YOUR OBJECTIVE ▸
Please return the whole listing. Keep each line exactly the same.

::::::::

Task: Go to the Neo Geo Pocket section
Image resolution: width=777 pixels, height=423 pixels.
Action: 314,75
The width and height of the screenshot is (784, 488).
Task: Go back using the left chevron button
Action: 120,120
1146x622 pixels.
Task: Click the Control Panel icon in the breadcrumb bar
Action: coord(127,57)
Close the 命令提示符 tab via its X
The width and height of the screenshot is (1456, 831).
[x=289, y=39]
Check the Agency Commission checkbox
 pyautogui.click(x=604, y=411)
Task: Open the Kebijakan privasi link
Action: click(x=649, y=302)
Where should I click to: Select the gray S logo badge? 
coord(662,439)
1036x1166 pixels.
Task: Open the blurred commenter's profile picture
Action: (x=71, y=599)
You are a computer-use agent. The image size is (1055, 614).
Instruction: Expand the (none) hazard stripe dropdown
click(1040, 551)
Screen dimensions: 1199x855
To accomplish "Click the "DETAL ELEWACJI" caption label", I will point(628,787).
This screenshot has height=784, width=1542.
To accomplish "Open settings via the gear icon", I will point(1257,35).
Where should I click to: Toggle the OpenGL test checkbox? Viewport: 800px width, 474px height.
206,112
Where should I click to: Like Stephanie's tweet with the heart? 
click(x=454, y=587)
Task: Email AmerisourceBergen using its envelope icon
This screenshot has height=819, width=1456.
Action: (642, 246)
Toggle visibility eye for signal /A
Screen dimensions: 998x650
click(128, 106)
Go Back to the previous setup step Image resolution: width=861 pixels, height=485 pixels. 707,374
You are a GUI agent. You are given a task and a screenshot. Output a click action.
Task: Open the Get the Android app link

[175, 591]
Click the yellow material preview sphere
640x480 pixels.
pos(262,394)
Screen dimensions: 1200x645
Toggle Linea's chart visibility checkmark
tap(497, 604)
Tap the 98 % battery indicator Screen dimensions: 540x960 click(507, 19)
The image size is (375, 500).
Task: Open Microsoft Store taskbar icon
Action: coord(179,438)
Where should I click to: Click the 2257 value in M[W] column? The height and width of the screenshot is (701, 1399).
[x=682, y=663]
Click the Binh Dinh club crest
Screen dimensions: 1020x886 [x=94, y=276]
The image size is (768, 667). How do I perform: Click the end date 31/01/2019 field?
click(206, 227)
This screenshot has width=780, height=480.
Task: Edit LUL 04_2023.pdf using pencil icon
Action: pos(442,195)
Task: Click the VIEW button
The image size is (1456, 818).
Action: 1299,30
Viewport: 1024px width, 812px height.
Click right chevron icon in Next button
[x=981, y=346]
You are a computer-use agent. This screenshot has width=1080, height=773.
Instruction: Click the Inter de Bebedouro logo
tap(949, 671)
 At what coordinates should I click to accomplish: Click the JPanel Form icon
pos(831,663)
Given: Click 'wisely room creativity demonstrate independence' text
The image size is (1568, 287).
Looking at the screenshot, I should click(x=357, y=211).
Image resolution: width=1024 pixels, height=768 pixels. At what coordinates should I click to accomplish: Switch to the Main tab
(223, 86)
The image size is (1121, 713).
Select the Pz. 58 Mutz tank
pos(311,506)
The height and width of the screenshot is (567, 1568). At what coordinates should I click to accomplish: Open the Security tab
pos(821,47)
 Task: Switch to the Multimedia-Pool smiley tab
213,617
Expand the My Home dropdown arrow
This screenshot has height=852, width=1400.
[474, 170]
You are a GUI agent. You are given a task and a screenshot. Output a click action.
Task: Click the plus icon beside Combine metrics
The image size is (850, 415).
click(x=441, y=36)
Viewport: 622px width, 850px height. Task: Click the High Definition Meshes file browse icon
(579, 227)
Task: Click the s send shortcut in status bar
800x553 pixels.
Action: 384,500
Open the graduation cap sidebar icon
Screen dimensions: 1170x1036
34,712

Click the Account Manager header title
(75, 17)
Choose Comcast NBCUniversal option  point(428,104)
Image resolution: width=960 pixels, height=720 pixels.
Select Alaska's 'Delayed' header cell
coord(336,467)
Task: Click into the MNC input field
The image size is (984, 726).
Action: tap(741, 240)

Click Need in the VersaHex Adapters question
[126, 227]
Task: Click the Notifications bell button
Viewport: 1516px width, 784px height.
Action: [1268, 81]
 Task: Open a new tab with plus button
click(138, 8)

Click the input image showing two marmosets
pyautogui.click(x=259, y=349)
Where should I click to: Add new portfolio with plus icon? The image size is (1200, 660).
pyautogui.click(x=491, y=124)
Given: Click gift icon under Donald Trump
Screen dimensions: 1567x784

::::::::

EXERCISE ANSWER ▸
Task: Go to the Neo Geo Pocket section
Image resolution: width=777 pixels, height=423 pixels.
Action: 314,75
The width and height of the screenshot is (784, 488).
Task: Go back using the left chevron button
Action: 120,120
1146x622 pixels.
Task: Click the Control Panel icon in the breadcrumb bar
Action: coord(127,57)
Close the 命令提示符 tab via its X
The width and height of the screenshot is (1456, 831).
[x=289, y=39]
Check the Agency Commission checkbox
 pyautogui.click(x=604, y=411)
Task: Open the Kebijakan privasi link
Action: click(x=649, y=302)
Where should I click to: Select the gray S logo badge? 
coord(662,439)
1036x1166 pixels.
Task: Open the blurred commenter's profile picture
Action: (x=71, y=599)
You are a computer-use agent. The image size is (1055, 614).
Instruction: Expand the (none) hazard stripe dropdown
click(1040, 551)
Screen dimensions: 1199x855
To accomplish "Click the "DETAL ELEWACJI" caption label", I will point(628,787).
This screenshot has height=784, width=1542.
To accomplish "Open settings via the gear icon", I will point(1257,35).
Where should I click to: Toggle the OpenGL test checkbox? Viewport: 800px width, 474px height.
206,112
Where should I click to: Like Stephanie's tweet with the heart? 
click(x=454, y=587)
Task: Email AmerisourceBergen using its envelope icon
This screenshot has height=819, width=1456.
Action: (642, 246)
Toggle visibility eye for signal /A
Screen dimensions: 998x650
click(128, 106)
Go Back to the previous setup step Image resolution: width=861 pixels, height=485 pixels. 707,374
You are a GUI agent. You are given a task and a screenshot. Output a click action.
Task: Open the Get the Android app link

[175, 591]
Click the yellow material preview sphere
640x480 pixels.
pos(262,394)
Screen dimensions: 1200x645
Toggle Linea's chart visibility checkmark
tap(497, 604)
Tap the 98 % battery indicator Screen dimensions: 540x960 click(507, 19)
The image size is (375, 500).
Task: Open Microsoft Store taskbar icon
Action: coord(179,438)
Where should I click to: Click the 2257 value in M[W] column? The height and width of the screenshot is (701, 1399).
[x=682, y=663]
Click the Binh Dinh club crest
Screen dimensions: 1020x886 [x=94, y=276]
The image size is (768, 667). How do I perform: Click the end date 31/01/2019 field?
click(206, 227)
This screenshot has width=780, height=480.
Task: Edit LUL 04_2023.pdf using pencil icon
Action: pos(442,195)
Task: Click the VIEW button
The image size is (1456, 818).
Action: 1299,30
Viewport: 1024px width, 812px height.
Click right chevron icon in Next button
[x=981, y=346]
You are a computer-use agent. This screenshot has width=1080, height=773.
Instruction: Click the Inter de Bebedouro logo
tap(949, 671)
 At what coordinates should I click to accomplish: Click the JPanel Form icon
pos(831,663)
Given: Click 'wisely room creativity demonstrate independence' text
The image size is (1568, 287).
Looking at the screenshot, I should click(x=357, y=211).
Image resolution: width=1024 pixels, height=768 pixels. At what coordinates should I click to accomplish: Switch to the Main tab
(223, 86)
The image size is (1121, 713).
Select the Pz. 58 Mutz tank
pos(311,506)
The height and width of the screenshot is (567, 1568). At what coordinates should I click to accomplish: Open the Security tab
pos(821,47)
 Task: Switch to the Multimedia-Pool smiley tab
213,617
Expand the My Home dropdown arrow
This screenshot has height=852, width=1400.
[474, 170]
You are a GUI agent. You are given a task and a screenshot. Output a click action.
Task: Click the plus icon beside Combine metrics
The image size is (850, 415).
click(x=441, y=36)
Viewport: 622px width, 850px height. Task: Click the High Definition Meshes file browse icon
(579, 227)
Task: Click the s send shortcut in status bar
800x553 pixels.
Action: 384,500
Open the graduation cap sidebar icon
Screen dimensions: 1170x1036
34,712

Click the Account Manager header title
(75, 17)
Choose Comcast NBCUniversal option  point(428,104)
Image resolution: width=960 pixels, height=720 pixels.
Select Alaska's 'Delayed' header cell
coord(336,467)
Task: Click into the MNC input field
The image size is (984, 726).
Action: tap(741, 240)

Click Need in the VersaHex Adapters question
[126, 227]
Task: Click the Notifications bell button
Viewport: 1516px width, 784px height.
Action: [1268, 81]
 Task: Open a new tab with plus button
click(138, 8)

Click the input image showing two marmosets
pyautogui.click(x=259, y=349)
Where should I click to: Add new portfolio with plus icon? The image size is (1200, 660).
pyautogui.click(x=491, y=124)
Given: Click gift icon under Donald Trump
Screen dimensions: 1567x784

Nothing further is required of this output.